A 1997 study conducted by BankBoston found that there were 4,000 MIT-related companies employing more than a million people around the world with annual sales of about $232 billion--a figure comparable to the gross domestic product of South Africa or Thailand. Between 1996 and 2004, an average of 20 startups formed each year to commercialize MIT-owned technology, according to the Technology Licensing Office. (The peak number was 30 in 2000, during the dot-com boom.)

"Fifty years ago, there were no formal [entrepreneurial] organizations such as we have today. But there still was the culture," says Merton Flemings '51, SM '52, ScD '54, director of the Lemelson-MIT Program, which supports invention. "Faculty were encouraged to do something with their ideas. It's in the charter that we're not only here to educate and do research but also to serve. Part of serving is interacting with industry."

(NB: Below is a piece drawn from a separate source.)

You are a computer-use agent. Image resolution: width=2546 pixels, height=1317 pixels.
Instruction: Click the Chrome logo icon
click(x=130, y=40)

There have been isolated entrepreneurial pursuits on campus for decades: Sloan ran an entrepreneurship course in the early 1960s; the Alumni Association launched the Enterprise Forum as a networking group for businesspeople in 1978; and E-Club started in 1988. But today there are many more, and they often collaborate. During the May meeting, Magnanti showed the audience a chart illustrating entrepreneurial programs at MIT. "I doubt there are more than a couple of universities in the country that could put up a slide like this," he said.